- [BRIEF] For each line of the material, check for the string "agent"; then state how many lines had it, giving only the number.
-- INFORMATION follows --
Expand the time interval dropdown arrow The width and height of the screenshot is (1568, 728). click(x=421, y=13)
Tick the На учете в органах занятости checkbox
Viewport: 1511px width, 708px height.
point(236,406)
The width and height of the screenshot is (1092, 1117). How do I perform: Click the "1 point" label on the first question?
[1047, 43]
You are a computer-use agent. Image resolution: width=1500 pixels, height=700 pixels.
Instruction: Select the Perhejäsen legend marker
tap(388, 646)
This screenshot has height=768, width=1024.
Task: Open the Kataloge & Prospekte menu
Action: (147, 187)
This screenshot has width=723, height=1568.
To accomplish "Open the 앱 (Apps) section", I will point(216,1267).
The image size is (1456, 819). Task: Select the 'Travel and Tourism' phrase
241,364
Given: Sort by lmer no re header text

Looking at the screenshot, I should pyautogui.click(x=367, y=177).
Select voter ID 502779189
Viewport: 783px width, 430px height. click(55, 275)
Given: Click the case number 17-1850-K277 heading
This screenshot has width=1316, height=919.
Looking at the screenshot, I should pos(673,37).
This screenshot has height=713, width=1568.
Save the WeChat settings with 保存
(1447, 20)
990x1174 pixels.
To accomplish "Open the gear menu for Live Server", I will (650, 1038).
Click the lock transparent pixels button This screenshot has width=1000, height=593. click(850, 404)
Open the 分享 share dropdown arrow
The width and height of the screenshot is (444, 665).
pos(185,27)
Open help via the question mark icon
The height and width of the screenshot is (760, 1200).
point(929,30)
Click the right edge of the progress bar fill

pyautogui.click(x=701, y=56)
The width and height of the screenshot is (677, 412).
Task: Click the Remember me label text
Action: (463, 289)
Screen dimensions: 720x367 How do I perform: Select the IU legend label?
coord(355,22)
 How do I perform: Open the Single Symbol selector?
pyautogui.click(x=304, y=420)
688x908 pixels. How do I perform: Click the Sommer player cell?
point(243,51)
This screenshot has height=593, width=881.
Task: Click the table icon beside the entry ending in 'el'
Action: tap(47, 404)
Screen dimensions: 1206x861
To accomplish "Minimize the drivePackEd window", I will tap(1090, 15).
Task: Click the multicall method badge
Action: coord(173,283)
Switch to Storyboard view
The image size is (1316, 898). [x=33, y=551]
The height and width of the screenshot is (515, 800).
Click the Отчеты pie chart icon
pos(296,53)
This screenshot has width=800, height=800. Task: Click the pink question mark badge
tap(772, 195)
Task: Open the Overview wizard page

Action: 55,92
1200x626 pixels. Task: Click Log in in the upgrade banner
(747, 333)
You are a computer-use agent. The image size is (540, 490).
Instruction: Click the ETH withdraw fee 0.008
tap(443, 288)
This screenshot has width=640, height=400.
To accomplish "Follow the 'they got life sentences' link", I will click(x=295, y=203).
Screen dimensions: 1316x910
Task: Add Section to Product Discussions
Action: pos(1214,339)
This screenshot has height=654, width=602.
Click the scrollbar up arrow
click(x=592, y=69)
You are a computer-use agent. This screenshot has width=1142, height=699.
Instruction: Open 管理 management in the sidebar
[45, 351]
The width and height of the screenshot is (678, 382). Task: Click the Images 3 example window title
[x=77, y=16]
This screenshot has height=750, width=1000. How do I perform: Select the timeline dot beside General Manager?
-- INFORMATION concluded --
- [YOUR RESPONSE] 3